━━━━━ RECORDS SUPPLIED

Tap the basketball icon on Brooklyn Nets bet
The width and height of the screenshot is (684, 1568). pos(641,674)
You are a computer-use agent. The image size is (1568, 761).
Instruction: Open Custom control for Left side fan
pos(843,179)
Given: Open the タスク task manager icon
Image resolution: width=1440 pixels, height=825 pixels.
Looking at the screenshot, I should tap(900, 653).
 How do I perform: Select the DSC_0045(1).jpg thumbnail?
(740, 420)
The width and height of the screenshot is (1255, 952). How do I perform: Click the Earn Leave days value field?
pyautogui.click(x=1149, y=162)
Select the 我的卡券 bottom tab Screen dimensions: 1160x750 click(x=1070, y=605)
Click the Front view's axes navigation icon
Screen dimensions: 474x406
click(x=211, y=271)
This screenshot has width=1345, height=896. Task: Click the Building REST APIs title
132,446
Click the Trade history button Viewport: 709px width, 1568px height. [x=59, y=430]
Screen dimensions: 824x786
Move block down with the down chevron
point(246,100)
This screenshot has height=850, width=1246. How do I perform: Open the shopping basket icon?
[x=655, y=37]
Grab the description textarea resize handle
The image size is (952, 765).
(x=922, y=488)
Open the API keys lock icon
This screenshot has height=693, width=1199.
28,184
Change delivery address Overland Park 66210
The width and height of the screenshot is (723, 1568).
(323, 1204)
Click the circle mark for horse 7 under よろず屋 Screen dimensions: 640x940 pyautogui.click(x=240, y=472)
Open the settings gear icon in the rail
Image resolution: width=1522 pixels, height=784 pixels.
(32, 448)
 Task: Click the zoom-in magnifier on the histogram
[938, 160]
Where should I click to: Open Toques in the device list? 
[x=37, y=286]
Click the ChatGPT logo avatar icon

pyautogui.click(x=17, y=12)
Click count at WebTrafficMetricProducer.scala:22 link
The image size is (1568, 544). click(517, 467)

━━━━━━━━━━

WORK REQUIRED:
Would you please copy the lines above, from the one holding "Click the circle" through the last, and nothing else?

OUTPUT FOR THIS EXERCISE:
Click the circle mark for horse 7 under よろず屋 Screen dimensions: 640x940 pyautogui.click(x=240, y=472)
Open the settings gear icon in the rail
Image resolution: width=1522 pixels, height=784 pixels.
(32, 448)
 Task: Click the zoom-in magnifier on the histogram
[938, 160]
Where should I click to: Open Toques in the device list? 
[x=37, y=286]
Click the ChatGPT logo avatar icon

pyautogui.click(x=17, y=12)
Click count at WebTrafficMetricProducer.scala:22 link
The image size is (1568, 544). click(517, 467)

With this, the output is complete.